The climber typically has the rope tied directly onto his harness, since it's a fixed point. Your classic harness is just a waist belt with some leg loops and you tie in through both of them. Simple.

However, since the distance between the climber and the belayer keeps changing, the connection at the belayer's end is more complicated. The rope is threaded through a belay device which is a gizmo that lets the belayer apply a lot of friction to the rope without much force. The idea here is that while the climber is climbing the belayer can adjust the length of the rope but of the climber falls the belayer can lock the rope.

The belay device and the safety rope are attached to the belayer's harness by a carabiner (a metal ring with a gate one one side to let you open and close it). For a variety of reasons, people are concerned about having the carabiner through the waist belt and the leg loops (a lot of people argue that this cross-loads the carabiner thus increasing the chance of failure--this isn't an issue for the climber because rope is flexible). In order to avoid this, most modern harnesses have a belay loop. This is just a sewn nylon (or spectralink) loop that goes through the waist belt and leg loops (right where the rope would go). You clip the carabiner for the belay device into the belay loop. In the picture below, the belay loop is the green thing.

If the climber falls, you suddenly have a lot of force on the rope connecting the climber and the belayer. This force is on the climber's harness at the tie in point and on the belayer's harness at the belay loop--and of course on the waist and leg loops because the belay loop goes through those. Thus, the belay loop creates an additional point of failure, but this typically isn't a problem because they're enormously strong--Black Diamond rates theirs at 15 kN (3372 lbs).

What appears to have happened in this case (see this article) is that Skinner had been using a daisy chain—more webbing—through his belay loop and that the rubbing of the two pieces of webbing had abraded the belay loop.
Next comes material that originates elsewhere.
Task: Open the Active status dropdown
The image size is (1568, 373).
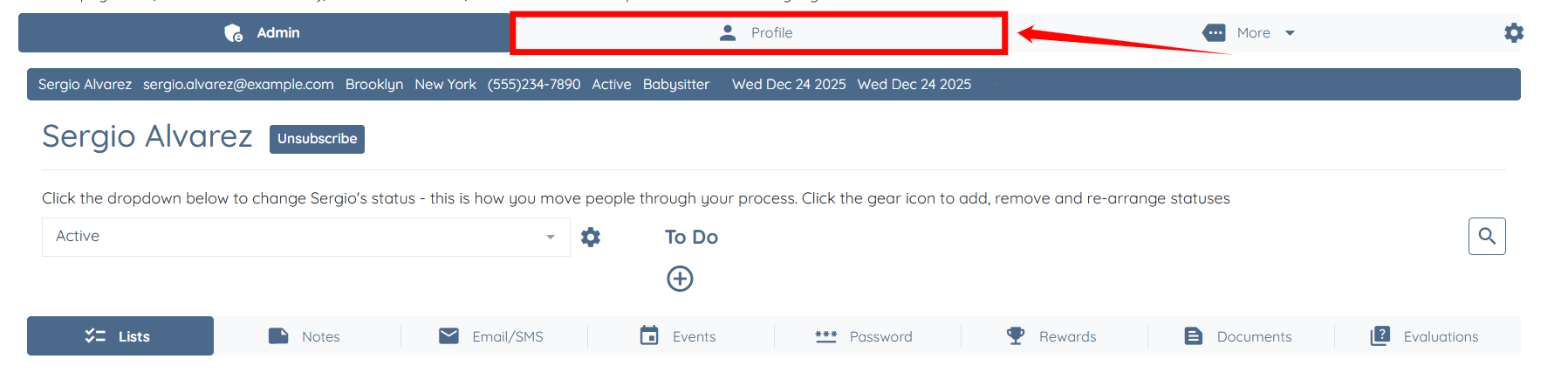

This can also happen if you tie in via your belay loop, which is why it's recommended that you tie in directly through the waist and leg loops, which have abrasion resistant material on the outside, which the belay loop does not. Note that this isn't an issue with belaying since the carabiner causes less abrasion of the belay loop.

One thing that's weird here is that belay loops are massively overbuilt. According to the article I pointed to above, even if you remove 90% of the material in a BD belay loop, the breaking strength is 777 pounds. If you're rapelling, or hanging as this article suggests, the total force is merely your own body weight and most rock climbers weigh far less than 700 lbs. Either the belay loop was truly damaged, which is something you would expect to be so obvious that you wouldn't use it at all or we need to account for some other source of failure.

One more observation: as I said earlier you attach the belay device through your belay loop and the force of the fall is transmitted to the belay loop through the belay device. A fall from a reasonable height will load the belay loop substantially more than just the body weight of the climber. Given that Skinner and Hewett were at the top of the climb, it seems likely that Skinner was belaying off that same loop, a practice that would have left even less margin of error than we now know was already inadequate.


It seems plausible that in rappelling past the overhang, Skinner could have ended up swinging towards the wall, thus loading the system with more than body weight, though probably not by a significant factor. I'll be interested to hear the results of the official investigation.

This, like Lynn Hill's fall on an incomplete figure-8, will make a good story to tell when I'm trying to impress upon new climbers the importance of safety checks.